**WORK ORDER A:**
From the post about Judge Jackson's first D.C. Circuit opinion, below, copy word for word the part that opens with the words containing "On Tuesday, Judge" and closes with "in collective bargaining.".
**WORK ORDER B:**
Answer these questions from the post about Judge Jackson's first D.C. Circuit opinion, below:
(i) What is the name of the case in which Jackson wrote the panel opinion?
(ii) On what day did the writer poke fun at a sentence in a New York Times article?
(iii) Where does Jonathan Adler fault Jackson for misstating Supreme Court precedent?

**EXCERPTED PASSAGE:**
On Tuesday, Judge Ketanji Brown Jackson issued her first published opinion as a D.C. Circuit judge. Her opinion for the panel in American Federation of Government Employees v. Federal Labor Relations Authority holds that the agency responsible for overseeing labor relations with federal employees failed to adequately justify its new standard for determining that an employer’s change to the workplace is so minor that it does not trigger a duty to engage in collective bargaining.
Last week I highlighted legal-writing guru Ross Guberman’s competing assessments of the legal writing of Supreme Court contenders Ketanji Brown Jackson and Leondra Kruger, a competition in which Jackson fared very poorly. So I figured that I should note that her opinion garnered a much higher BriefCatch score than the district-court opinions that Guberman had rated. I likewise found the opinion to be well written overall (though with a couple of passages that called out for editing).
Of course, there are some things well beyond the reach of the best diagnostic software. On the Volokh Conspiracy, administrative-law expert Jonathan Adler faults Jackson for what he sees as a surprising misstatement and misapplication of Supreme Court precedent.
While I’m at it, I will also note that on Monday I poked fun at a sentence in a New York Times article that stated that “Judge Jackson has not yet written a body of appeals court opinions expressing a legal philosophy.” I found that a rather strange way to obscure that she hadn’t yet written a single appellate opinion. Some yahoos on Twitter condemned me for supposedly implying that she was unfit for the Supreme Court because she hadn’t published an appellate opinion. That’s not an intelligent reading of what I wrote, and it’s also a position that I had already explicitly rejected.

**SUPPLIED MATERIAL:**

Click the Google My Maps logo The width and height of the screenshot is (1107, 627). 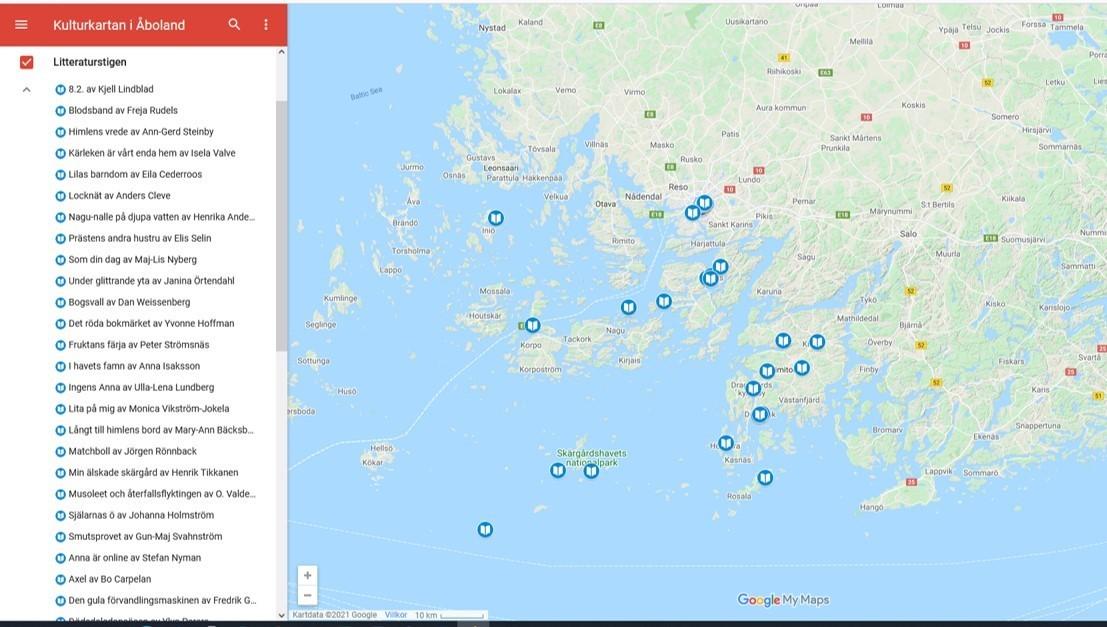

**FINAL ANSWER A:**
On Tuesday, Judge Ketanji Brown Jackson issued her first published opinion as a D.C. Circuit judge. Her opinion for the panel in American Federation of Government Employees v. Federal Labor Relations Authority holds that the agency responsible for overseeing labor relations with federal employees failed to adequately justify its new standard for determining that an employer’s change to the workplace is so minor that it does not trigger a duty to engage in collective bargaining.

**FINAL ANSWER B:**
(i) American Federation of Government Employees v. Federal Labor Relations Authority
(ii) Monday
(iii) On the Volokh Conspiracy